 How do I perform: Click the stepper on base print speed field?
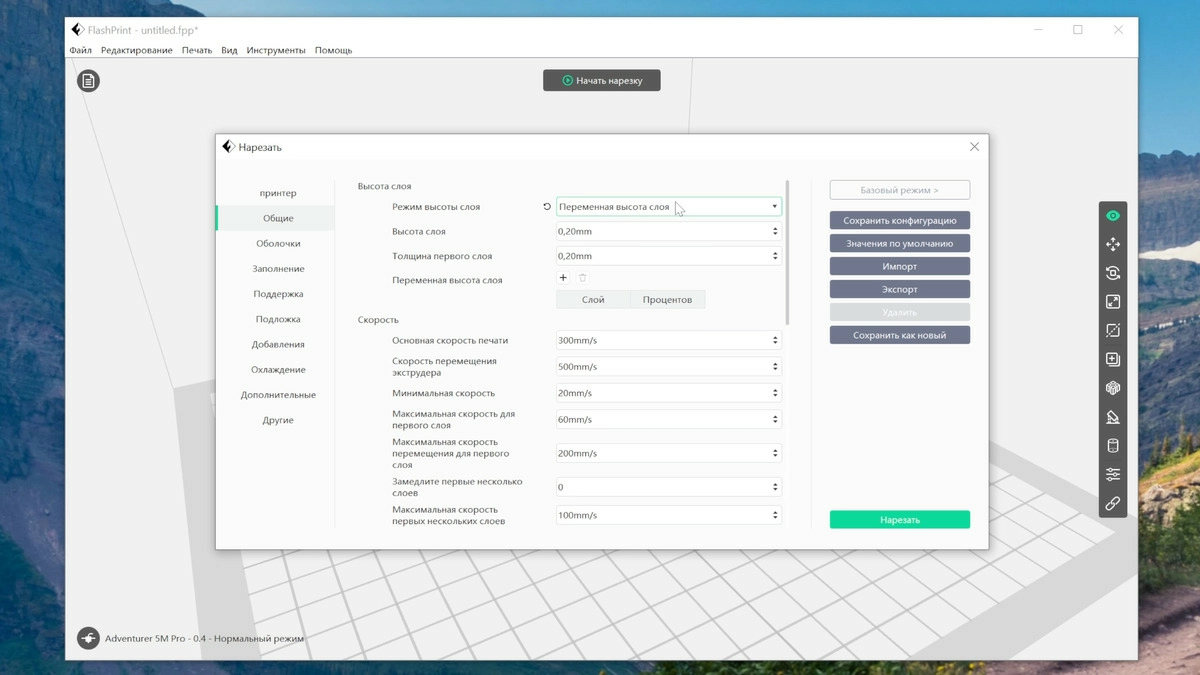click(775, 340)
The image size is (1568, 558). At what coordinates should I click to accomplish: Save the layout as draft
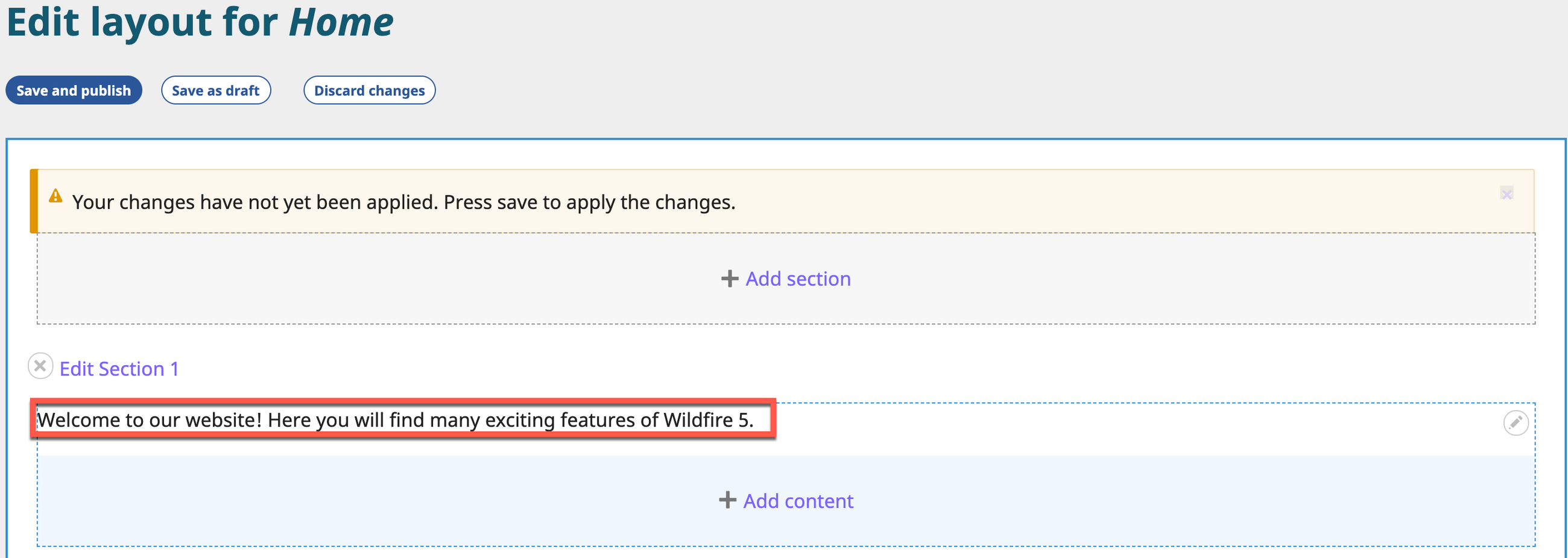pos(215,90)
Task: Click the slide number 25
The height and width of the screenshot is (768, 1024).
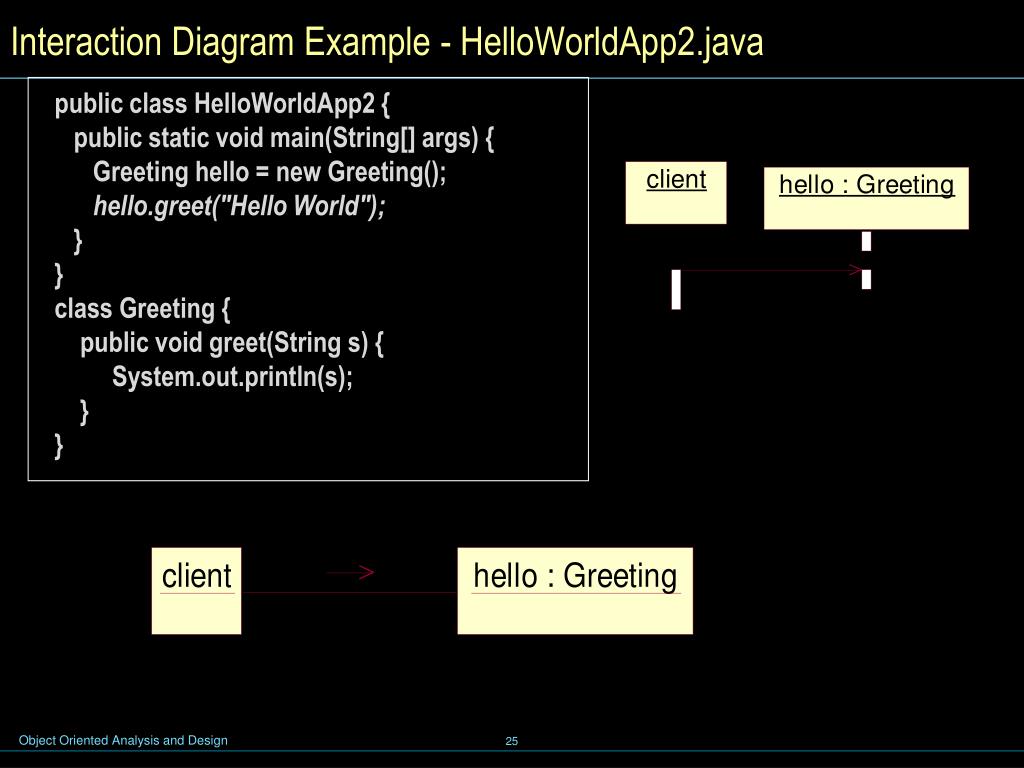Action: tap(512, 741)
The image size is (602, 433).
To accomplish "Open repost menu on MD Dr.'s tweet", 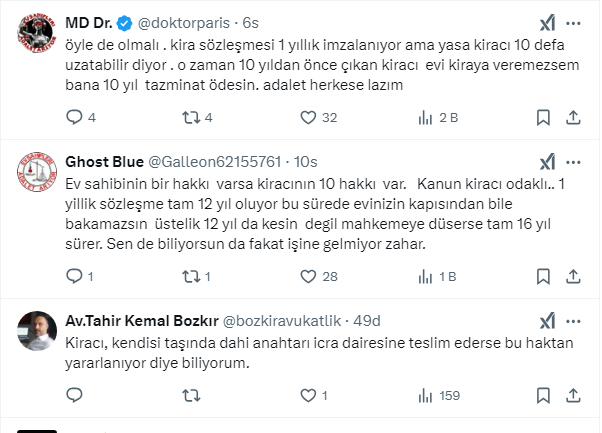I will point(188,117).
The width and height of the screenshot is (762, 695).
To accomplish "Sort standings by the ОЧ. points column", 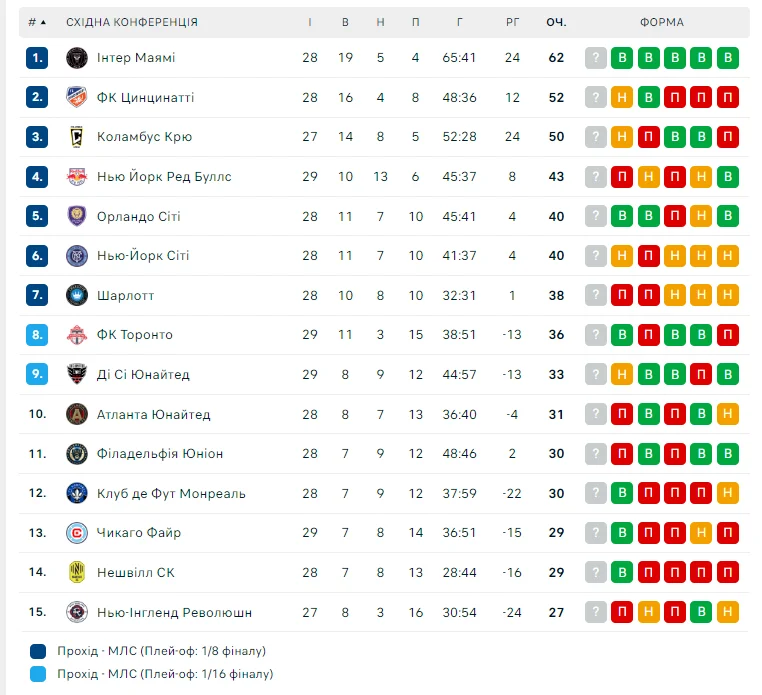I will click(x=556, y=22).
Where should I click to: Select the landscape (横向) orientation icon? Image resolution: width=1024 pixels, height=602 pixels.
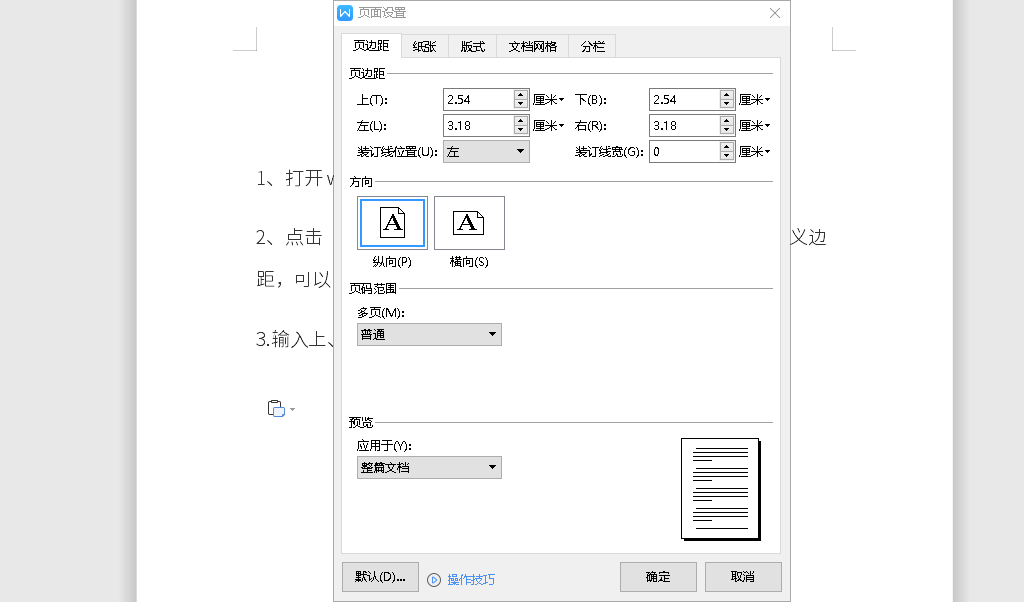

◆ ◆ ◆

How many lines of the material above contain the string "size"? Case counts. Reply with the number alone.

2